(Stored records)
···
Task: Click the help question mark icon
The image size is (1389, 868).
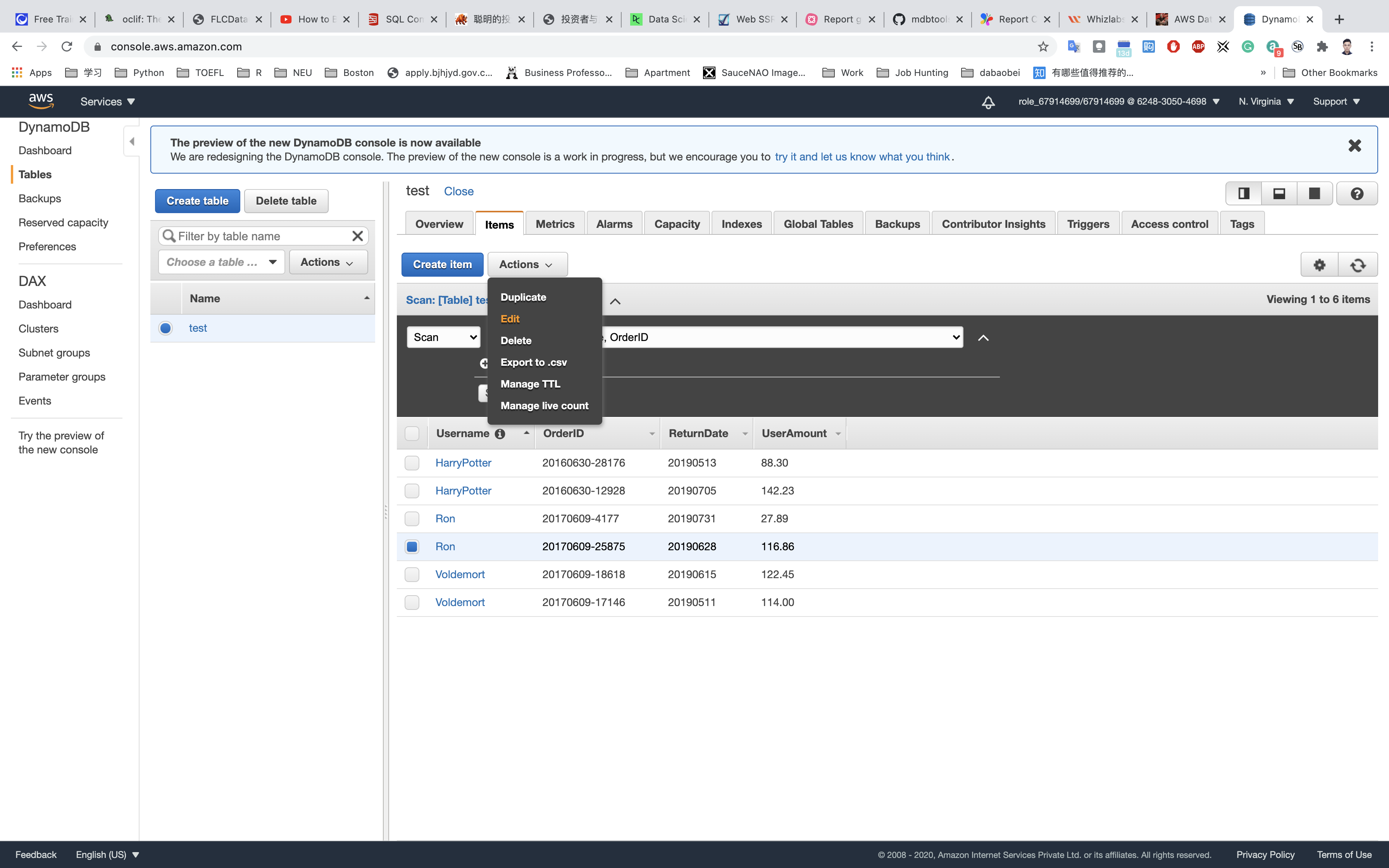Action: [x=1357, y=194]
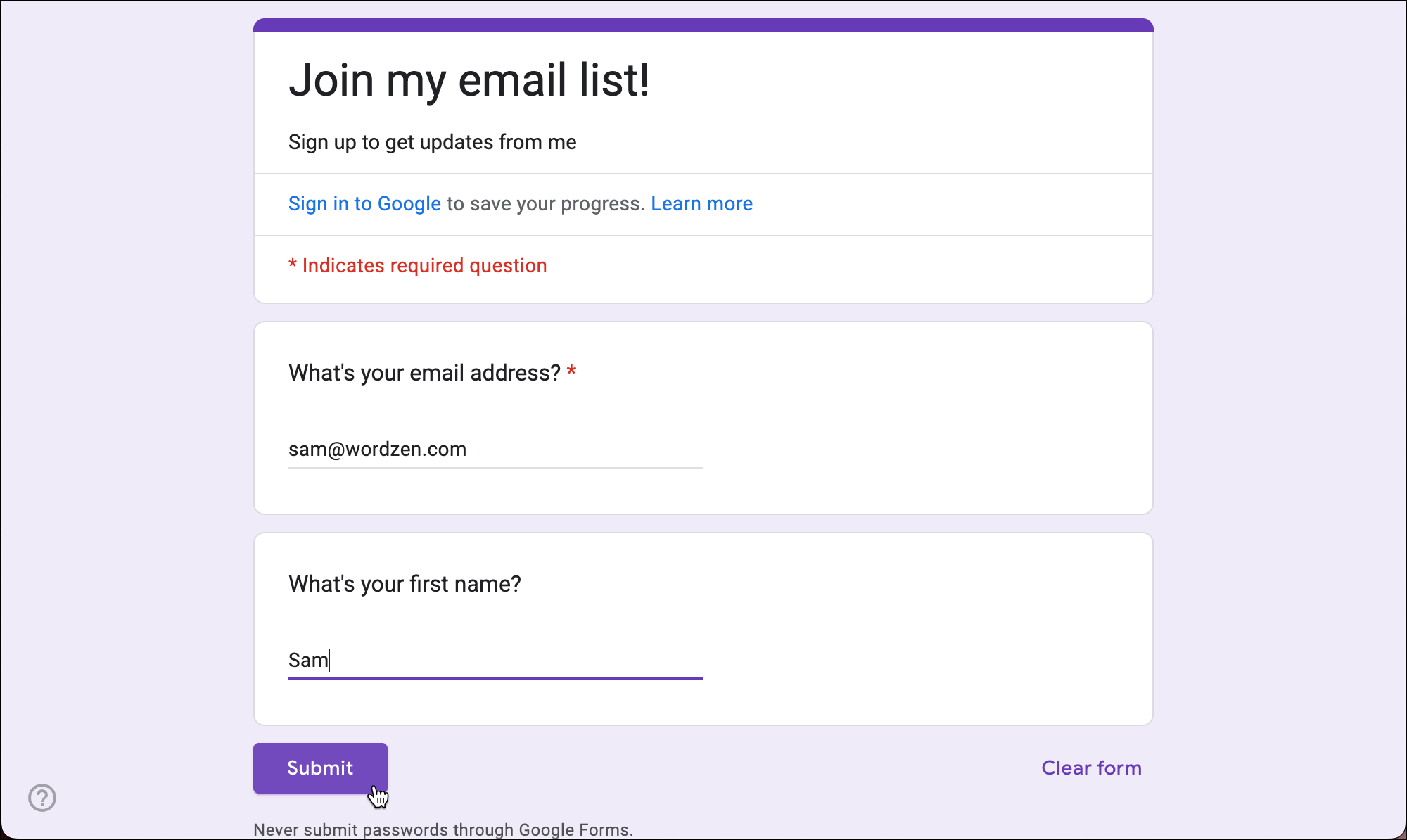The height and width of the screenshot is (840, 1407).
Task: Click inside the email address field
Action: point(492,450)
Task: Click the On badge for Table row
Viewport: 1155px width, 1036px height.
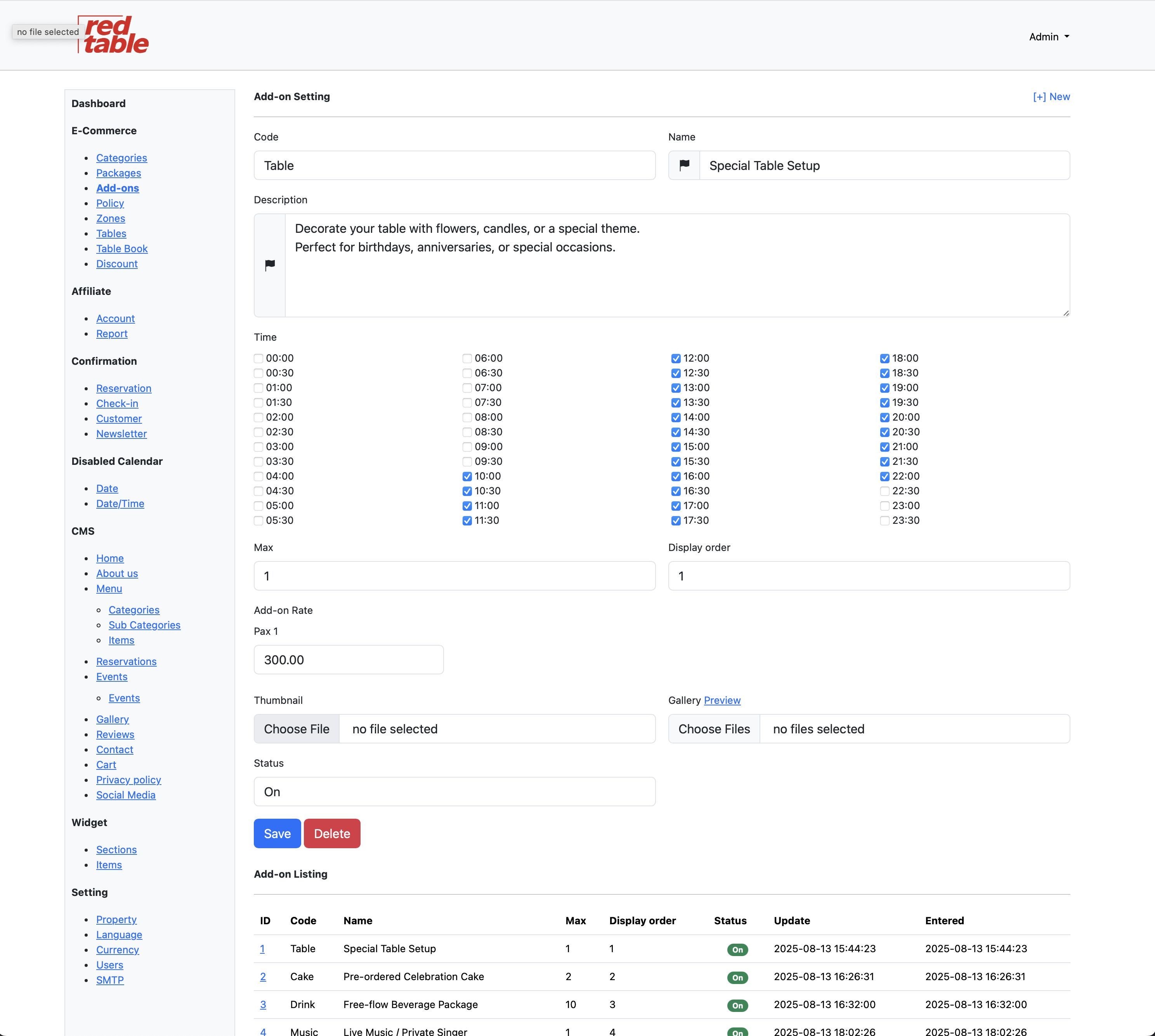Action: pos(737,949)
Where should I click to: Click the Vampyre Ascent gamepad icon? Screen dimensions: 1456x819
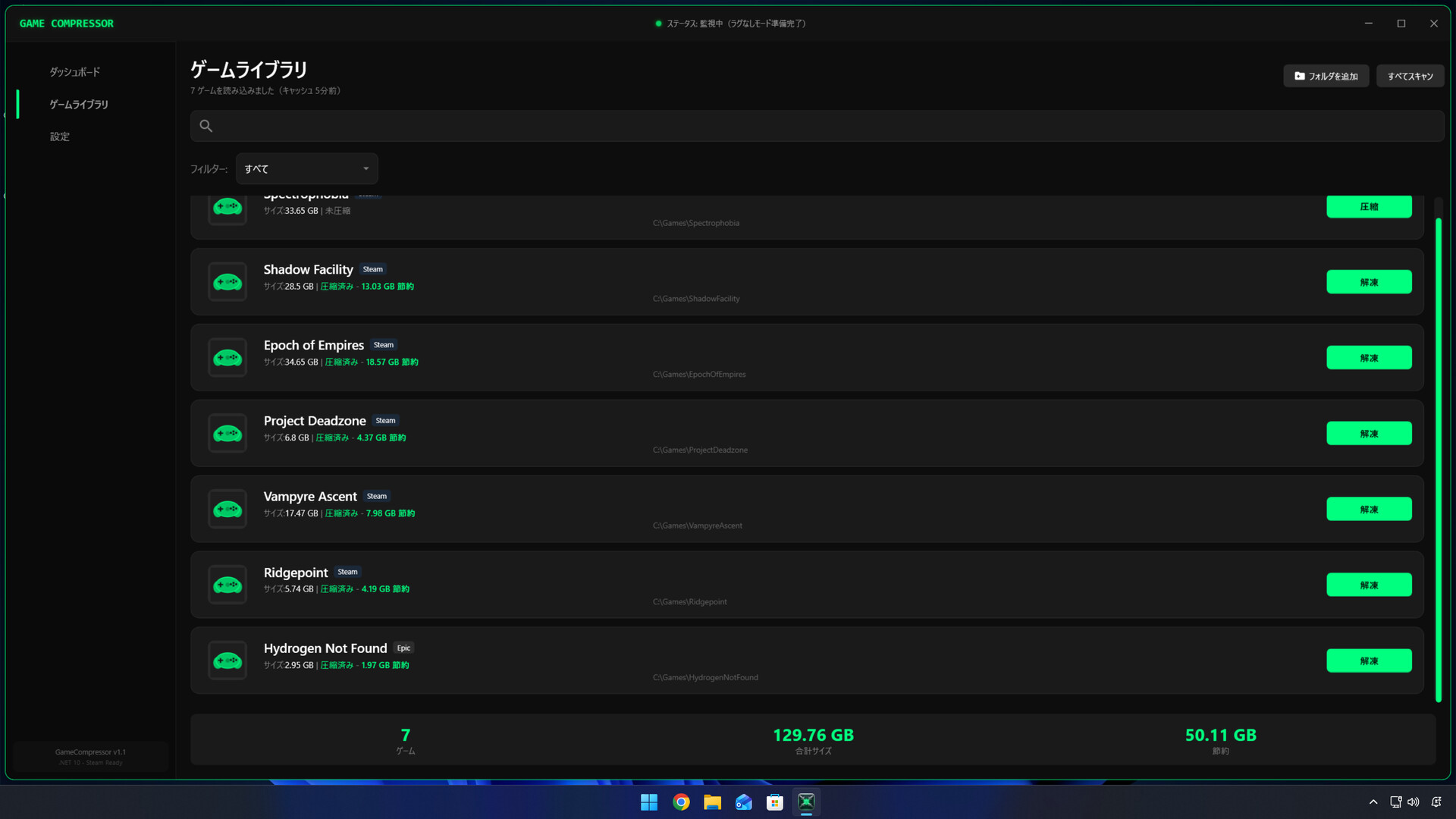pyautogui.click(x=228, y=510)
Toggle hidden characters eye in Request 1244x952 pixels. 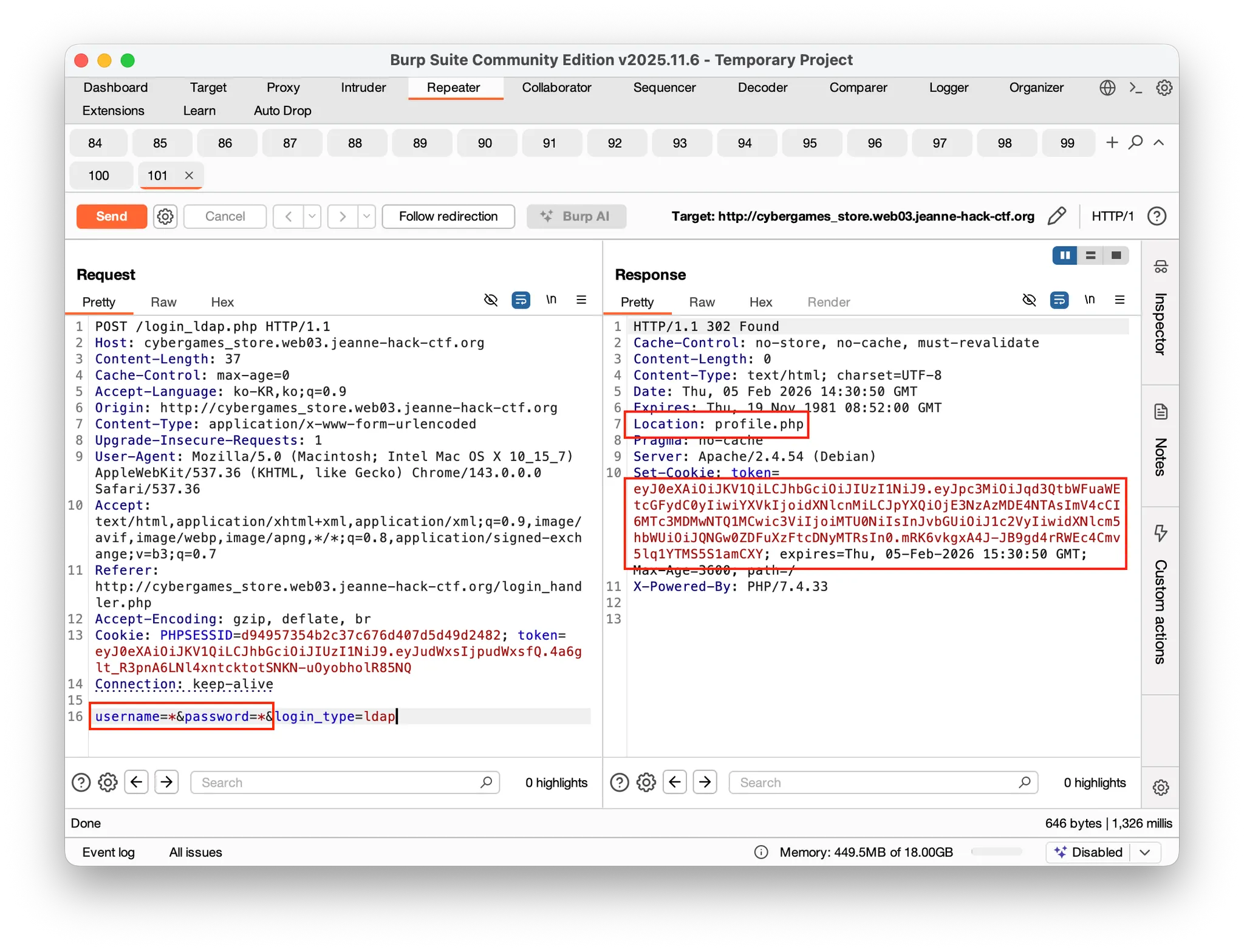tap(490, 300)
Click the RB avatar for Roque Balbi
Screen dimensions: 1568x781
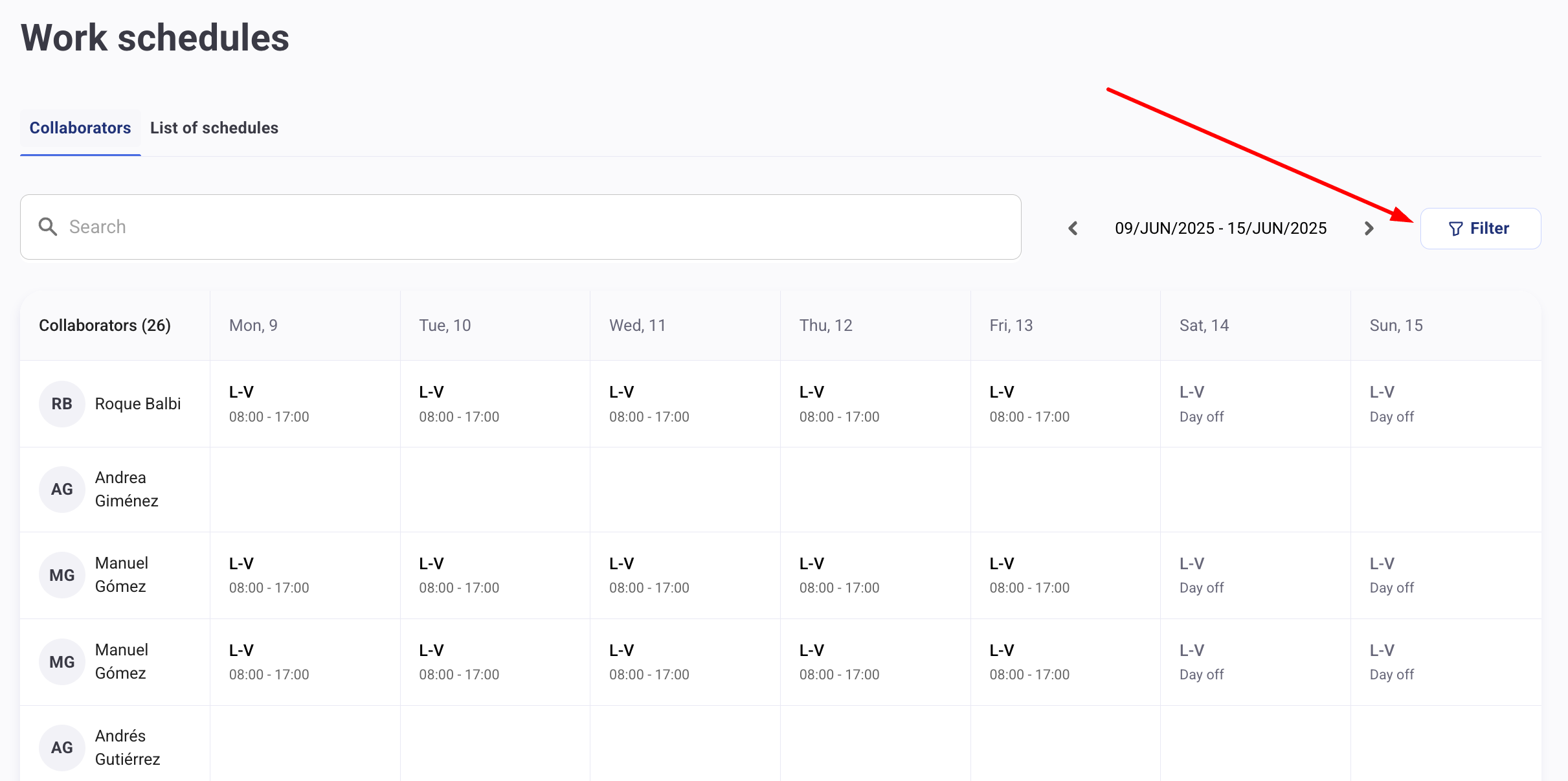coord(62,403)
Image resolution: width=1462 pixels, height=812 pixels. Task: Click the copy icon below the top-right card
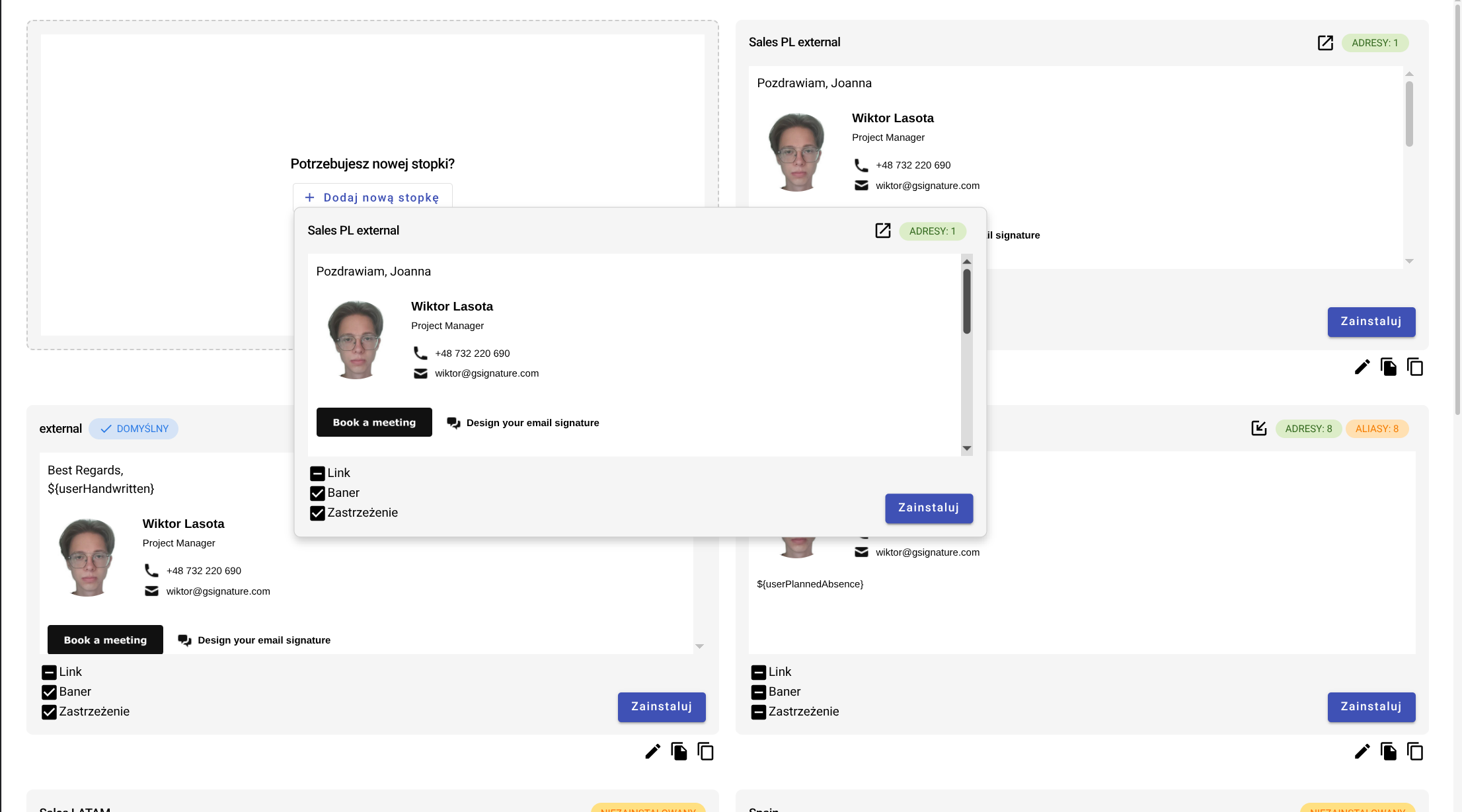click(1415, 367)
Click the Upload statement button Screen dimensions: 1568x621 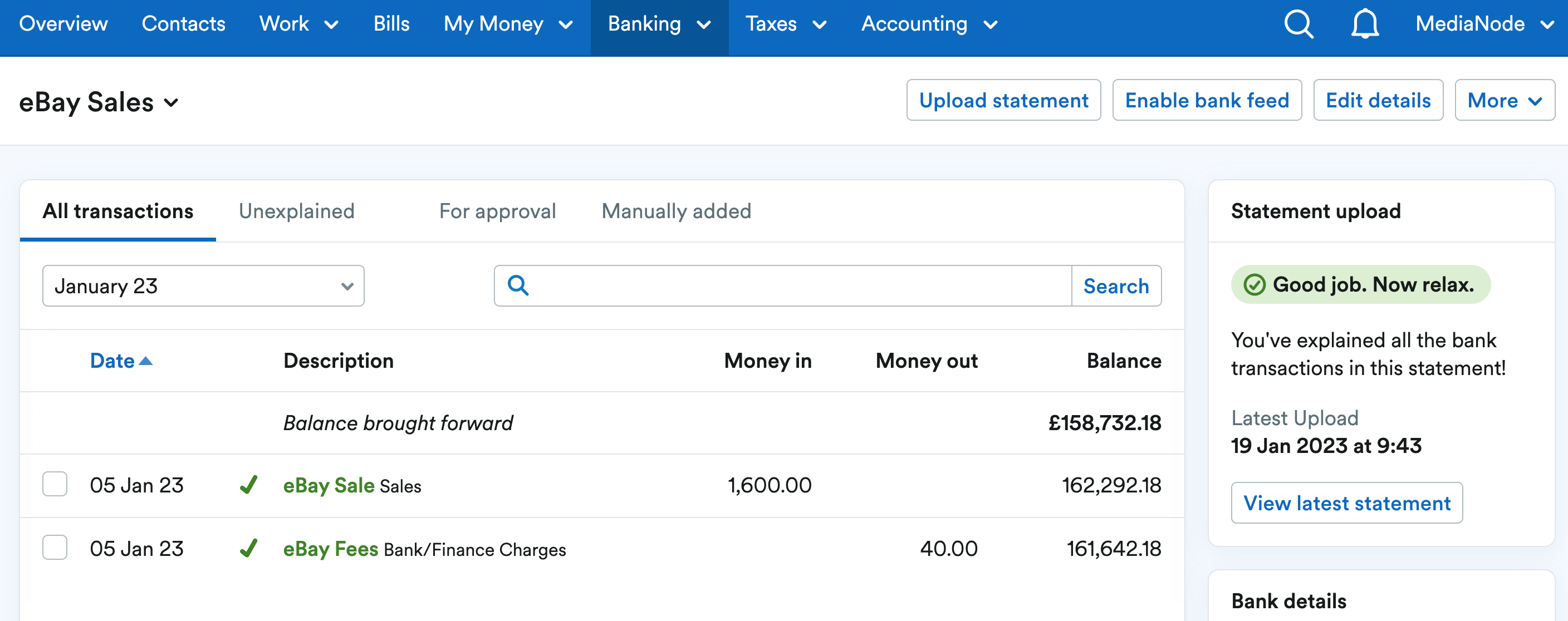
···
▸ What you should do: Using the data above, print only the lines starting at the one with "The image size is (1389, 868)." and ending at the one with "Task: Click the On badge for Table row", exactly as they stand, minus the pictures.

▸ Response area:
The image size is (1389, 868).
Action: [x=1357, y=194]
The height and width of the screenshot is (840, 1407).
Task: Click inside the email address field
Action: point(492,450)
Task: Click the On badge for Table row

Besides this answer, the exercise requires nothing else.